= Grays Harbor Historical Seaport Authority =

Grays Harbor Historical Seaport Authority, also known as Grays Harbor Historical Seaport, is a government authority created in 1986 by the city of Aberdeen, Washington, as a 501(c)(3) corporation. It was created to commemorate Washington's centennial of statehood. Operations began in 1987 with the purpose of building and operating a full-scale reproduction of the 18th-century brig Lady Washington. Additional goals were to build and operate a maritime museum to promote tourism and economic development in the Grays Harbor area, and to provide educational programs for schools and communities.

==Fleet==
The authority owns and operates a fleet of vessels.

Current vessels:
- Lady Washington a 1989 replica of the 18th century brig of the same name.
- Capt.

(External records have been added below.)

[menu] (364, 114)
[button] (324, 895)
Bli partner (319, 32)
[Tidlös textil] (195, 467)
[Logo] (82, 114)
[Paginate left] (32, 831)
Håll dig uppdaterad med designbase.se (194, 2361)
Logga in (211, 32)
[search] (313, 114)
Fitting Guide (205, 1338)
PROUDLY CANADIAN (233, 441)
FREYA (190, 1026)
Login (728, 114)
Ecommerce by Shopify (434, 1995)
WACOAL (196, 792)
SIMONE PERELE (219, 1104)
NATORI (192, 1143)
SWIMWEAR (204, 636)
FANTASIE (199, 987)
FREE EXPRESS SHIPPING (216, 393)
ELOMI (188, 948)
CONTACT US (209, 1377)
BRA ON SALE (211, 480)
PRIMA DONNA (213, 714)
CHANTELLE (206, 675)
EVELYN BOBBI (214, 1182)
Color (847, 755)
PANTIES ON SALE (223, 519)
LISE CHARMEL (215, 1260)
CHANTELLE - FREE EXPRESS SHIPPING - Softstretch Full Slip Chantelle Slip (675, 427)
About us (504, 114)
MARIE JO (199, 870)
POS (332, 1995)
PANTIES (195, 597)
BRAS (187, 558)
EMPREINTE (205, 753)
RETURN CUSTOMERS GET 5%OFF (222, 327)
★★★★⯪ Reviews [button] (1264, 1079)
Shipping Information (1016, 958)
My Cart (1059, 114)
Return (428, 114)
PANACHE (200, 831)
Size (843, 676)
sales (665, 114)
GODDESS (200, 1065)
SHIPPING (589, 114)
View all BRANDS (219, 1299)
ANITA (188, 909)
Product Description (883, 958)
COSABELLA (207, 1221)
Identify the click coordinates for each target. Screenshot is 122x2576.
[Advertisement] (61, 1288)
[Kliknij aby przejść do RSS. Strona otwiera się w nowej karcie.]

Matt Peasley and Hewitt R. Jackson are replica longboats from the ship Columbia Rediviva

Former vessels:
- Hawaiian Chieftain a square topsail ketch, sold in 2021 after being retired in 2020 due to electrolysis weakening its steel hull.

== Seaport Landing ==
The Seaport Landing is a 38-acre riverfront property formerly used as a sawmill by Weyerhaeuser and donated to GHHSA in 2013. Plans are to build a mixed-use waterfront development with six major project elements
- Environmental remediation
Addressing the impacts resulting from over 100 years of industrial use. Notably diesel and oil in groundwater, shoreline hazardous waste and wood waste accumulation.
- Interpretive center
An interactive learning center designed for school age children and families to learn about the maritime history and ecology of Grays Harbor.
- Waterfront trail and park
Multi-purpose trail with activity nodes and interpretive elements that integrates habitat enhancement along the shoreline.
- Commercial businesses
Riverfront accommodations for tourists and dining for visitors and locals.
- Moorage improvements
Construction of a floating dock adjacent to an existing fixed pier to improve accessibility to the tall ships during the range of tides. Creation of a public boat launch operated by the city of Aberdeen.
- Education programs
Renovation of existing industrial building for use as a maritime trade school in partnership with Grays Harbor Community College.

== Other projects ==
- The Spar Shop – The Spar Shop provided at-risk youth with job shadowing and vocational training opportunities. The 10,000-square-foot drive-through shop featured the largest tracer-lathe in North America. They could turn logs up to 40 inches in diameter and 122 feet in length. Its current status is unknown, but it will be part of the new Seaport Landing.
- The Seafarer Collective (formerly Sea School Northwest) – The Seafarer Collective (TSC) is a vocational training program for aspiring mariners. They offer an Entry-Level Merchant Mariner Course, Recreational Marlinspike Course, and a USCG-Approved Online Able Bodied Seaman Certificate Course.